So, it looks like somethings adds -DBUILD_SHARED_LIBS:BOOL=ON -DBUILD_STATIC_LIBS:BOOL=OFF I will investigate whether a macro from my Build System does that.

Nov 22 '23 07:11 squid-f

So, conclusion, indeed, my BS was changing the default setting of rocm-llvm, which was not built with BUILD_SHARED_LIBS=OFF I fixed that to get rocm-llvm built with static libs. I was then able to build ROCm-CompilerSupport with BUILD_SHARED_LIBS=ON without any patch. I can now also build rocm-clr with BUILD_SHARED_LIBS=ON

The issue is solved for me.

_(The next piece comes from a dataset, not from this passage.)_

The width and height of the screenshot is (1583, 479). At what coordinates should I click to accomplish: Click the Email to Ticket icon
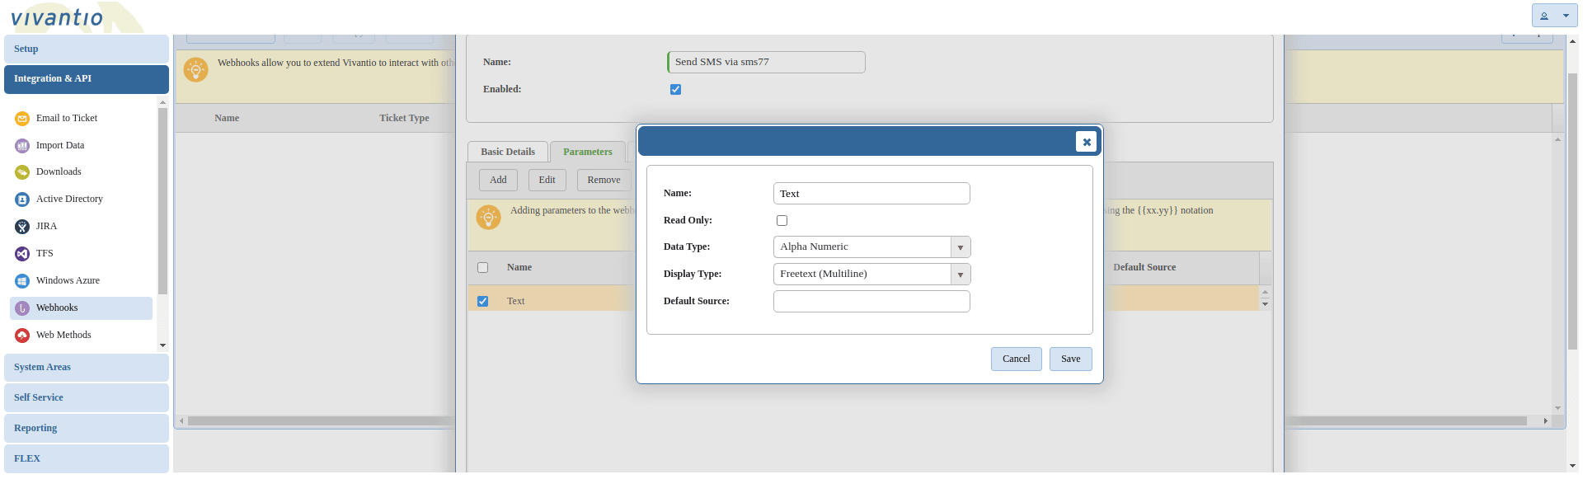click(x=22, y=119)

Thanks @lamb-j @Mystro256

I might open another report as my GPU gfx1032 (AMD Radeon RX 6600) is not found by OpenCL, still...

Nov 23 '23 21:11 squid-f

Hi. I need to correct myself: thanks to rocm-llvm built with BUILD_SHARED_LIBS=OFF, I was able to build rocm-clr with BUILD_SHARED_LIBS=ON, AND, now, my GPU gfx1032 (AMD Radeon RX 6600) is found by OpenCL ! So, there is now a complete ROCm stack available for Mageia Linux.

Thanks again !

Nov 24 '23 20:11 squid-f

Nice work with the investigation @squid-f, and thanks for your efforts to port ROCm to Mageia.

Still leaving this ticket open, as @Huangxt57's original issue still exists (can't build Comgr against a shared-lib LLVM)

Nov 27 '23 18:11 lamb-j